SOURCE DATA:
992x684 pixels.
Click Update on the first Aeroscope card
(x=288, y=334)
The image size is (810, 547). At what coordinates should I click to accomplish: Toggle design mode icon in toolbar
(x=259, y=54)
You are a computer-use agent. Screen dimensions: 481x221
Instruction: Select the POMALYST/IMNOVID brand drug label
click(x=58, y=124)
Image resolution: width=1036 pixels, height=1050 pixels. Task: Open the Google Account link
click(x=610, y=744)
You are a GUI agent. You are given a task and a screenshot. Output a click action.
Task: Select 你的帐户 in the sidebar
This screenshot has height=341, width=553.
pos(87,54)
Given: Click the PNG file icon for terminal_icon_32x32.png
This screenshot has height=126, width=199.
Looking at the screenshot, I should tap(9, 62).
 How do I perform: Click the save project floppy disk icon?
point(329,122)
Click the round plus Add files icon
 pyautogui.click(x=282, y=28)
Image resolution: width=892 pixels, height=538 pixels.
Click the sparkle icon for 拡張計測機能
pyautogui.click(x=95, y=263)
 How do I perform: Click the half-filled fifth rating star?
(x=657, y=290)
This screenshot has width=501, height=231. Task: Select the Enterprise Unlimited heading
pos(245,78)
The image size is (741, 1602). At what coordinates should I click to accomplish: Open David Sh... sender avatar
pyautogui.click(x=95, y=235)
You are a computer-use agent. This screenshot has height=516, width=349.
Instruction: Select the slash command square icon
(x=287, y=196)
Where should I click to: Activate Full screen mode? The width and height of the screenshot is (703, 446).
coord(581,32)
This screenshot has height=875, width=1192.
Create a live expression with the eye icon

GIVEN TASK:
In the lines that open with the one containing "This screenshot has height=875, width=1192." and run through the end of the records, substitute "watch expression" for "live expression". Reproduce only those lines, with nothing else altered.

CORRECT RESULT:
This screenshot has height=875, width=1192.
Create a watch expression with the eye icon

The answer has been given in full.